*原文展示:*
==================================================

HDUOJ 4836 The Query on the Tree

题目链接:http://acm.hdu.edu.cn/showproblem.php?pid=4836

题意:略。

思路:抛开操作三不管,那么我们用DFS序和树状数组维护一下区间信息就可以了,对于操作三,我们可以分情况讨论:1.如果root改变后是x的祖先的话,那么对以x为根节点的子树是没有影响的,直接输出就好;2.如果root改变后就是x,那么我们直接输出整个树的权值和就好了;3.如果root改变后在x的子树中,我们假设x经过它的某个子节点y到达root,那么很明显当前x的子树和,应该是整棵树的权值和减去原来y对应的子树的权值和,因为x-y这条边是root进行dfs到达x的最后一条边,换句话说这条边就把是不是x的子树的点分隔开了。

#pragma comment(linker, "/STACK:102400000,102400000")

==================================================

*待解问题:*
[1] 请将 HDUOJ 4836 题解中从"HDUOJ 4836 The"开始、到"是不是x的子树的点分隔开了。"结束的这段文字原样抄写下来。
[2] 根据 HDUOJ 4836 题解,不考虑操作三时,用什么来维护区间信息?
[3] 请接着 HDUOJ 4836 题解的末尾继续往下写。
数据列表中的各行在此不起任何作用。

==================================================

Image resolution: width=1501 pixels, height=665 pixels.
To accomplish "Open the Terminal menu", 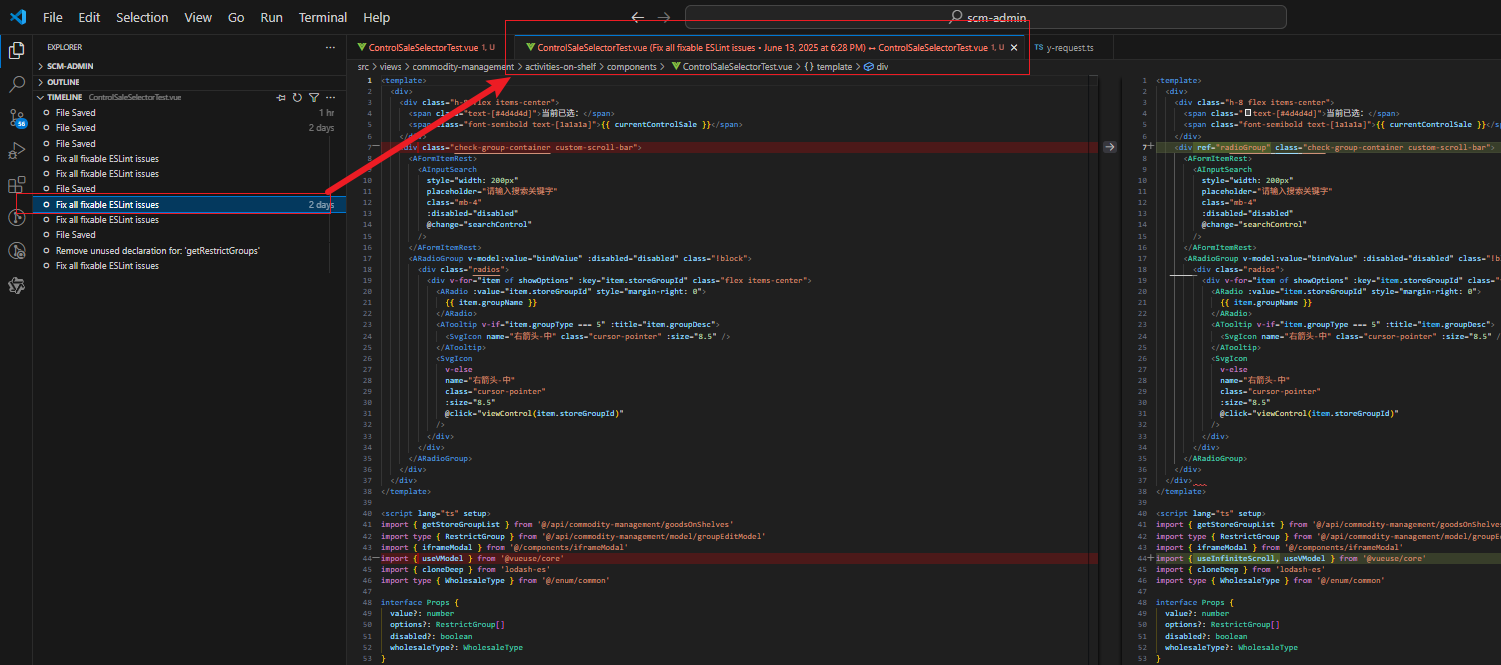I will [322, 17].
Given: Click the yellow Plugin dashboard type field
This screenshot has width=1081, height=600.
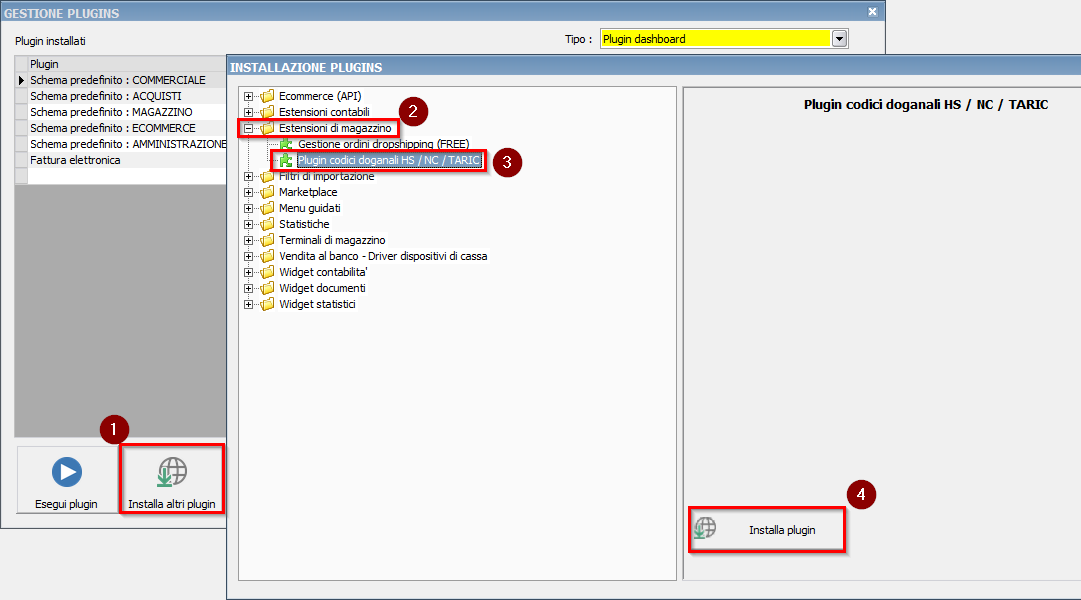Looking at the screenshot, I should pos(714,39).
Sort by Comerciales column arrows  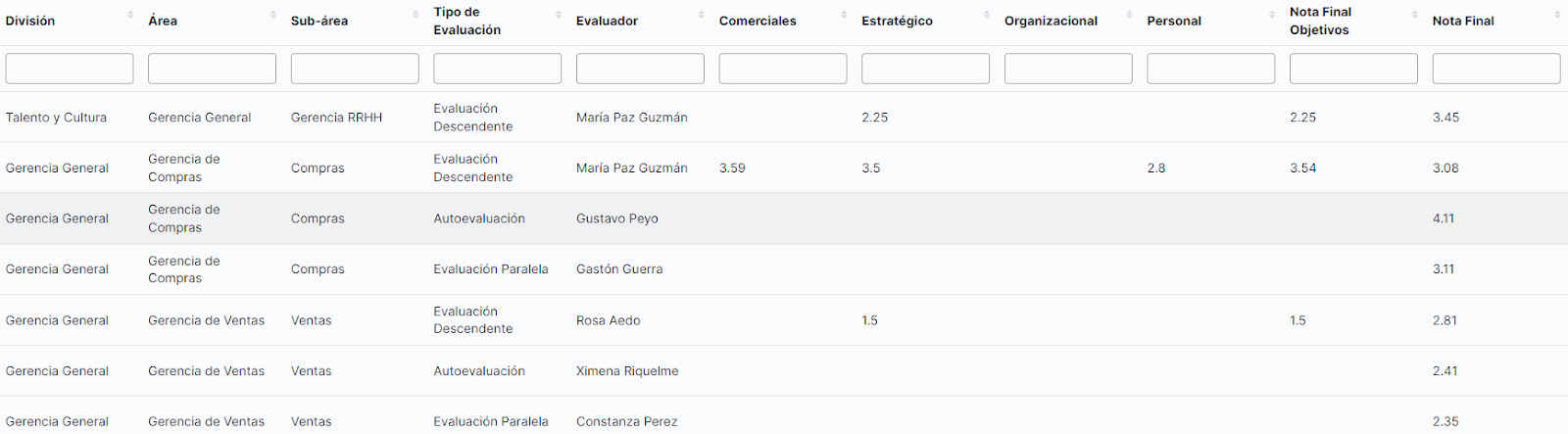844,15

==================================================

*参考答案:*
[1]
HDUOJ 4836 The Query on the Tree

题目链接:http://acm.hdu.edu.cn/showproblem.php?pid=4836

题意:略。

思路:抛开操作三不管,那么我们用DFS序和树状数组维护一下区间信息就可以了,对于操作三,我们可以分情况讨论:1.如果root改变后是x的祖先的话,那么对以x为根节点的子树是没有影响的,直接输出就好;2.如果root改变后就是x,那么我们直接输出整个树的权值和就好了;3.如果root改变后在x的子树中,我们假设x经过它的某个子节点y到达root,那么很明显当前x的子树和,应该是整棵树的权值和减去原来y对应的子树的权值和,因为x-y这条边是root进行dfs到达x的最后一条边,换句话说这条边就把是不是x的子树的点分隔开了。

[2] 用 DFS 序和树状数组来维护区间信息。

[3]
#include <map>
#include <set>
#include <stack>
#include <queue>
#include <cmath>
#include <string>
#include <vector>
#include <cstdio>
#include <cctype>
#include <cstring>
#include <sstream>
#include <cstdlib>
#include <iostream>
#include <algorithm>
#define MOD 1e9+7
#define lson root<<1,l,mid
#define rson root<<1|1,mid+1,r
#define Key_Value ch[ch[root][1]][0]
#define DBN1(a)           cerr<<#a<<"="<<(a)<<"\n"
#define DBN2(a,b)         cerr<<#a<<"="<<(a)<<", "<<#b<<"="<<(b)<<"\n"
#define DBN3(a,b,c)       cerr<<#a<<"="<<(a)<<", "<<#b<<"="<<(b)<<", "<<#c<<"="<<(c)<<"\n"
#define DBN4(a,b,c,d)     cerr<<#a<<"="<<(a)<<", "<<#b<<"="<<(b)<<", "<<#c<<"="<<(c)<<", "<<#d<<"="<<(d)<<"\n"
#define DBN5(a,b,c,d,e)   cerr<<#a<<"="<<(a)<<", "<<#b<<"="<<(b)<<", "<<#c<<"="<<(c)<<", "<<#d<<"="<<(d)<<", "<<#e<<"="<<(e)<<"\n"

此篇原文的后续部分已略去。